IRMC’s Hough is a “hospitalist,” a term first coined by the New England Journal of Medicine in 1996 for physicians specializing in the treatment of in-hospital patients. Today, the Institute for Healthcare Improvement is turning to hospitalists like Hough to help combat HAP and other healthcare-acquired infections.
The Merck Manual of Diagnosis and Therapy, the world’s best-selling medical textbook, is blunt about the prognosis for those who contract HAP. They call it “poor,” due to the co-morbidities or pre-existing conditions.
Healthline.com reports that patients who are infected with HAP, “stay in the hospital two-and-a-half times longer than uninfected patients,” typically incurring tens of thousands of dollars in additional medical expenses.
For all of these reasons, Hough and her team are extremely active in trying to prevent infections as well as watching for and treating any sign of HAP as soon as possible.
To cut the risk of infections occurring in the first place, Hough points out that, “the IRMC infectious disease staff literally watches us every minute” making sure hands are washed, gloves and gowns are worn and antimicrobial protocols are properly followed.
Hough is also a big proponent of taking prophylactic or preventive steps. For example, she emphatically states that, “Every single eligible patient that comes into this hospital is offered and recommended to have a pneumonia vaccine. This has been the practice for years. I definitely recommend it to all my eligible patients.”
In addition to the aggressive team approach to treatment she mentioned earlier, Hough says the hospital has “an antibiotic stewardship program with both physicians and pharmacists paying close attention” to which antibiotics are administered to individual patients.
In 2014 the CDC recommended that all acute care hospitals nationwide adopt similar stewardship programs.
Still, spotting cases of HAP isn’t always easy.
The National Institutes of Health’s list of symptoms includes, “mental changes or confusion,” which, frankly, is fairly common in many hospital patients and especially in seniors. NIH also lists, “general discomfort, uneasiness or malaise,” along with, “loss of appetite, nausea, vomiting, shortness of breath and coughing,” as other symptoms of HAP.

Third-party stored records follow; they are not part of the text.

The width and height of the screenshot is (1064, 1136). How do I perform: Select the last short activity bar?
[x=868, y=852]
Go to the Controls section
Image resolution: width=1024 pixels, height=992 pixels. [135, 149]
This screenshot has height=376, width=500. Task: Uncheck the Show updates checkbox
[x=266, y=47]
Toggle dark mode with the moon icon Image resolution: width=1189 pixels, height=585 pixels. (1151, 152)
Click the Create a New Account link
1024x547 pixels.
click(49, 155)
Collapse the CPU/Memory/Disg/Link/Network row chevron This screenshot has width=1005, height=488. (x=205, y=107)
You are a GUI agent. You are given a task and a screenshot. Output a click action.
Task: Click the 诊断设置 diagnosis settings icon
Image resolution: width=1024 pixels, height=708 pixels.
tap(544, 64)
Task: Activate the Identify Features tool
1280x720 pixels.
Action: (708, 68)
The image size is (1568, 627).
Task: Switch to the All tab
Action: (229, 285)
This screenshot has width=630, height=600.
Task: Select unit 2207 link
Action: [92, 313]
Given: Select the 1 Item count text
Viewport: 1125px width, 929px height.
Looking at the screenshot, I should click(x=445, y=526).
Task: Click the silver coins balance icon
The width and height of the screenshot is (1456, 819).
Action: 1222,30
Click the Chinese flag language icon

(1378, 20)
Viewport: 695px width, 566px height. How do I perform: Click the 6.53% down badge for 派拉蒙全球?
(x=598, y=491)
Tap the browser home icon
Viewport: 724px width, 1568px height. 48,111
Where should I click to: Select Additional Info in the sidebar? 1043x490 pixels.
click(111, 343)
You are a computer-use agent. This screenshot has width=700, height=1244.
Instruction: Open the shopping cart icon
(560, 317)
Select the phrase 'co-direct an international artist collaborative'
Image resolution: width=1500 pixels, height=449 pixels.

Unfortunately those are symptoms for a wide variety of other, far less dangerous problems, too.
According to the Merck Manual, chest x-rays and blood tests are the only reliable way to diagnose HAP.
One area where HAP infection is particularly common is when mechanical ventilation or intubation is required. The Cleveland Clinic claims that incidents of HAP increase by a factor of 20 in mechanically ventilated patients.
Merck Manual states that patients requiring intubation or the inserting of a breathing tube through the mouth and into the lungs are at the highest risk for HAP. The process, Merck explains, breaches the natural airway defenses, impairs or prevents coughing as well as the ability to expel phlegm and allows bacteria to spread.
“We try,” Hough sasy, “to avoid intubation whenever possible.” She adds that, when tubes are used, “they are one-time-only pieces of equipment, used once and then discarded,” so there is no chance of spreading pathogens that way.
Intubation is, of course, an extreme measure but is sometimes necessary to save lives. Common sense can play an important role, too.
“Time and time again,” says this former valedictorian of the Lake Erie College of Medicine, “something as simple as raising the head of the bed has been shown to reduce problems with intubation.”
Hough says she and her staff are determined to mobilize all the resources available to them and continue their fight against all hospital-acquired infections.
She also points out that new Medicare standards due to come out in early 2016 may actually shift some of the financial burdens caused by HAP and other healthcare-acquired infections away from patients and insurers and onto hospitals, nursing homes and other care facilities – one small ray of sunshine for anyone who succumbs to pneumonia while in a hospital or other treatment center.